Title: Effect of Sodium [36cl]chlorate Dose on Total Radioactive Residues and Residues of Parent Chlorate in Growing Swine Authors
Submitted to: Journal of Agriculture and Food Chemistry
Publication Type: Peer Reviewed Journal
Publication Acceptance Date: September 1, 2006
Publication Date: December 1, 2006
Citation: Smith, D.J., Anderson, R.C., Huwe, J.K. Effect of sodium [36cl]chlorate dose on total radioactive residues and residues of parent chlorate in growing swine. Journal of Agriculture and Food Chemistry 54:8648-8653. Interpretive Summary: Each year thousands of US consumers become ill because they have eaten food products that are contaminated with pathogenic bacteria. Intense efforts have been made during the last decade to eliminate pathogenic contamination from food animals. To date, no single strategy to eliminate pathogens from food animal products has been widely accepted. A new pre-harvest food safety strategy has been developed that has been shown to greatly reduce, or even eliminate gram-negative pathogens from cattle. Use of this new feed additive has not been approved by regulatory organizations because it is not known whether residues present in edible tissues of treated animals represent a health risk. The purpose of this study was to determine the effect that the dose of a new chlorate based additive has on residues of chlorate in edible tissues of swine. For all of the doses tested, chlorate residues in liver, kidney, muscle, and fat fell well below amounts that the FDA have estimated to be safe. Further research on the chlorate-based product is warranted because it could have a significant impact on lowering the incidence of harmful bacteria on meat products, and because residues of the product fall below levels that regulatory agencies have estimated to be safe.
Technical Abstract: An experimental chlorate-based product has shown to be efficacious in eliminating economically important, Gram-negative human pathogens in the gastrointestinal tracts of food animals. Prior to the commercial marketing of such a product, the magnitude and chemical nature of residues remaining in edible tissues must be determined. Thus, the objectives of this study were to determine the tissue distribution and elimination of sodium [36Cl]chlorate in orally dosed swine. Three sets of hogs, each consisting of a barrow and a gilt, were orally dosed with a total of 20, 40, or 60 mg of sodium [36Cl]chlorate per kg body weight via the drinking water. Urine and feces were collected throughout the 30-hour study. Twenty-four hours after the last exposure to [36Cl]chlorate, each hog was slaughtered and both edible and inedible tissues were collected. Urine and tissue samples were analyzed for total radioactive residues and for chlorate metabolites. Elimination of radioactivity in urine averaged 81.6, 83.7, and 83.9% of the total dose for the low, medium, and high doses, respectively. Fecal elimination of radioactivity averaged 1.1% of the dosed radiochlorine across all doses.
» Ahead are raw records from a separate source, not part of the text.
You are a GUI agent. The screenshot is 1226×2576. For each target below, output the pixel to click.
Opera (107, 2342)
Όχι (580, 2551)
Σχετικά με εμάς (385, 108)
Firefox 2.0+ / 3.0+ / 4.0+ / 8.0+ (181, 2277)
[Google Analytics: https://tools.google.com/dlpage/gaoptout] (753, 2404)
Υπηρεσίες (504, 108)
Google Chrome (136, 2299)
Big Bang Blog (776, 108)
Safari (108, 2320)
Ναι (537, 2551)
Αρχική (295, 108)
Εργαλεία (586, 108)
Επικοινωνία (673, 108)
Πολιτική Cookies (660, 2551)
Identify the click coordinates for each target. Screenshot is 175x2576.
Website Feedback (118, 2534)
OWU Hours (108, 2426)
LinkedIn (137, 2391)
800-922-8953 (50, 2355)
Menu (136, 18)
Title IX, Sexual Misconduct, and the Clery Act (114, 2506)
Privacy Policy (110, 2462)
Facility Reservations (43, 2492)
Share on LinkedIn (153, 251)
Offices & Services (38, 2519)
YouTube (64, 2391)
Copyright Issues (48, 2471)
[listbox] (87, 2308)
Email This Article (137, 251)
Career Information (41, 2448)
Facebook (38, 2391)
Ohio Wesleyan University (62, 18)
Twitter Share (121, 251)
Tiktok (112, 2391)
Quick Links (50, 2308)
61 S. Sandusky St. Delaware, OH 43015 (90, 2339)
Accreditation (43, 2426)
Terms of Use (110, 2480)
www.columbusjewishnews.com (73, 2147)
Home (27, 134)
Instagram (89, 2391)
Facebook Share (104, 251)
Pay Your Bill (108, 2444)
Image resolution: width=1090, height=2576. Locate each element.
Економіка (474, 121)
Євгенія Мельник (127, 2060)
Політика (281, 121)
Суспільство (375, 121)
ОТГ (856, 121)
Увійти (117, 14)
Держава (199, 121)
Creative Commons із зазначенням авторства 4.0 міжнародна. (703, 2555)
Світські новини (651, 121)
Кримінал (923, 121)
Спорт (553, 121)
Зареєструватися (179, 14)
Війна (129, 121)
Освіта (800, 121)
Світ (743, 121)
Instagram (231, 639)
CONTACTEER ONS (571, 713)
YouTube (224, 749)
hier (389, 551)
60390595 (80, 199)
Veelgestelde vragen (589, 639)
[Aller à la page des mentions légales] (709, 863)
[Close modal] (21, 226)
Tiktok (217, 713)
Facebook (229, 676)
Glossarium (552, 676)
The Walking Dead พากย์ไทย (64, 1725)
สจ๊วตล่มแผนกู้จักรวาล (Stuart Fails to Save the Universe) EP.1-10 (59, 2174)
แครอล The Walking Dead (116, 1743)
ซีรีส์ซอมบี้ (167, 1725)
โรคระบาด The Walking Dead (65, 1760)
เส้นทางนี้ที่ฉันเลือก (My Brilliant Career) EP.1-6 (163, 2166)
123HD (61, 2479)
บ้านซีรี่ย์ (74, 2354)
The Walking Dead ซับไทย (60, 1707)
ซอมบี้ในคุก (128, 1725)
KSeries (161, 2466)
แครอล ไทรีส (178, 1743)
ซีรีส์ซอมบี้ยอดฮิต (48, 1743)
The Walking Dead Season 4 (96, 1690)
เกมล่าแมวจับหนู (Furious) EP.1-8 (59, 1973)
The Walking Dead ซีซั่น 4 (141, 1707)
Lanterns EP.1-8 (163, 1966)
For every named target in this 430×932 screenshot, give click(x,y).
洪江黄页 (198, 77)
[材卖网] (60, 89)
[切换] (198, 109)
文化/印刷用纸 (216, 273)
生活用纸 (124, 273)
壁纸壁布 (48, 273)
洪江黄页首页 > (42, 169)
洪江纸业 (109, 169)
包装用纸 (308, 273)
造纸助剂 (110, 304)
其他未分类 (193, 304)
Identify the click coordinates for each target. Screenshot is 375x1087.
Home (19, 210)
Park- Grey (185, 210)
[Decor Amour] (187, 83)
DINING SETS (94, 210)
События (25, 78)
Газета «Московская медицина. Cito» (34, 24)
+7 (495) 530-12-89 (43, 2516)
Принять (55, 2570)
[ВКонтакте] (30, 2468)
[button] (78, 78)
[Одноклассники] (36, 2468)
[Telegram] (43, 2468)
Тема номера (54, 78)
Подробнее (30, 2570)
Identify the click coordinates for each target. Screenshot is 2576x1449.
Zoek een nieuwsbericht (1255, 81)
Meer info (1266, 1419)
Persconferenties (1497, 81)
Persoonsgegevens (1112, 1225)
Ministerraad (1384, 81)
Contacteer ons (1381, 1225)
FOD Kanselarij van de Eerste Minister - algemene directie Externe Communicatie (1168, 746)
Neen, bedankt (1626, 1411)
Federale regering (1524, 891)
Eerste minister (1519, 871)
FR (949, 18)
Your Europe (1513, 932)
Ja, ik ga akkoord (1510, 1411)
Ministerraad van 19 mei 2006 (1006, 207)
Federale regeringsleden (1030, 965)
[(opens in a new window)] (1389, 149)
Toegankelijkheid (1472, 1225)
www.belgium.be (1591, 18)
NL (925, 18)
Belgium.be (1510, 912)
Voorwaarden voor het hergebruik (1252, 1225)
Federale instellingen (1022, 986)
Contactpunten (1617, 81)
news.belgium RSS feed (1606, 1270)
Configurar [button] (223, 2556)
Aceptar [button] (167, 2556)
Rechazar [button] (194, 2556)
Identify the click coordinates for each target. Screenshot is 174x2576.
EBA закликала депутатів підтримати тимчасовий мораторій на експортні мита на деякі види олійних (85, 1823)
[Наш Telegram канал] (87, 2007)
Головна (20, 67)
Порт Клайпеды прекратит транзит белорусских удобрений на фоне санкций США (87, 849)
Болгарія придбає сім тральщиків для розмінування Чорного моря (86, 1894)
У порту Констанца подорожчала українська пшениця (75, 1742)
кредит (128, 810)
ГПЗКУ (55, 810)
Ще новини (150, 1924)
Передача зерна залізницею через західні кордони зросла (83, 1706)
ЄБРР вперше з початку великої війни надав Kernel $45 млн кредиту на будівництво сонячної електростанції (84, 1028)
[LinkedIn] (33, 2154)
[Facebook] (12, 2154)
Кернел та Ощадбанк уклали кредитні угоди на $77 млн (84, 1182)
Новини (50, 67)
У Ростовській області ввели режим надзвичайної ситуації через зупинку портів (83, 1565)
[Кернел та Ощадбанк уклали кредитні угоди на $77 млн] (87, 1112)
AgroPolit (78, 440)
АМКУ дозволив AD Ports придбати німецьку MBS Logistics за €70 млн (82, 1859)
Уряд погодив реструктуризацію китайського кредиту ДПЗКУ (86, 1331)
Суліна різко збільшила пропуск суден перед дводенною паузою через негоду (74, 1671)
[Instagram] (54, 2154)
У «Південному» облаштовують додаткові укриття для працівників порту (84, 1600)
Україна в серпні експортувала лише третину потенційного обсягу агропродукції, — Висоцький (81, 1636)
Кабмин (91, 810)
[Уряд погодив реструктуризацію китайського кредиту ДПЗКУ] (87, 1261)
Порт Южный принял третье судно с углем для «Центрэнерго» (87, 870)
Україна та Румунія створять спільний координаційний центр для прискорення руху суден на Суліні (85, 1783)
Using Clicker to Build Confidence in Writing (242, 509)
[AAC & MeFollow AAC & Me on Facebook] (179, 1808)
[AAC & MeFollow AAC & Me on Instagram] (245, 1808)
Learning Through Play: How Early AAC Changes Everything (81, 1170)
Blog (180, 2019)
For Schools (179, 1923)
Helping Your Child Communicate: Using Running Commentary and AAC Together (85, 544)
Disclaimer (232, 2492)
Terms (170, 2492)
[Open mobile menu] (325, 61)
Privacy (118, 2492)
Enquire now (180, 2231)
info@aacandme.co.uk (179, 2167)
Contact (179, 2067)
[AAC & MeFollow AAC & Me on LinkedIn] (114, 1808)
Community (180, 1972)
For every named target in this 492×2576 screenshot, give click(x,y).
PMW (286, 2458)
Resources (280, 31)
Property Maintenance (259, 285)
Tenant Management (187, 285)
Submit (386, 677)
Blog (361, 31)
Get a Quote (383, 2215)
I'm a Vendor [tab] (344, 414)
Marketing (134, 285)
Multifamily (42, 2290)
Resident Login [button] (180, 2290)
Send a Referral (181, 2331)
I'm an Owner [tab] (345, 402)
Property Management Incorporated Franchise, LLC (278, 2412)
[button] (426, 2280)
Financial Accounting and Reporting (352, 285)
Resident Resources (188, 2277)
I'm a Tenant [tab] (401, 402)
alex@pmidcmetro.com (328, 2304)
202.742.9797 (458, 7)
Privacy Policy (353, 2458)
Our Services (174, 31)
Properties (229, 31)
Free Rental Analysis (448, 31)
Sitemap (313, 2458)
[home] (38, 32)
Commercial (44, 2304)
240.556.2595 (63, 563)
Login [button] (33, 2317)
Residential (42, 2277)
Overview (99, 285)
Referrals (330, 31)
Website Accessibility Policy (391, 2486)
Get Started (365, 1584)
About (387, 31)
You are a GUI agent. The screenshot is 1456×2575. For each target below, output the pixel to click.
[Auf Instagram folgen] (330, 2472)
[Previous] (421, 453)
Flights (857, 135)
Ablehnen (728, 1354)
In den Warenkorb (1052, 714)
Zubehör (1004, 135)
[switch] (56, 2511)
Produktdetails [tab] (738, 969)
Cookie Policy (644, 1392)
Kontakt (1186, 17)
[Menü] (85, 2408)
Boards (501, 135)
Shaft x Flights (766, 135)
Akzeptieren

Parent chlorate always represented greater than 97.4% of the urinary radiochlorine with the remaining radiochlorine being excreted as chloride ion. Chlorate represented 39 to 77% of fecal radioactivity, depending upon dose. Chlorate concentrations in edible tissues ranged from 0.01 to 0.49 ppm with residues in liver and skeletal muscle being generally lower than those in kidney and adipose tissue. Chlorate residues were concentrated in thyroid tissues (7.7 to 25.4 ppm) relative to edible tissues. No evidence for the presence of chlorite was observed in excreta or in tissues. Results of this study suggest that further development of chlorate as a pre-harvest food safety tool in swine merits consideration.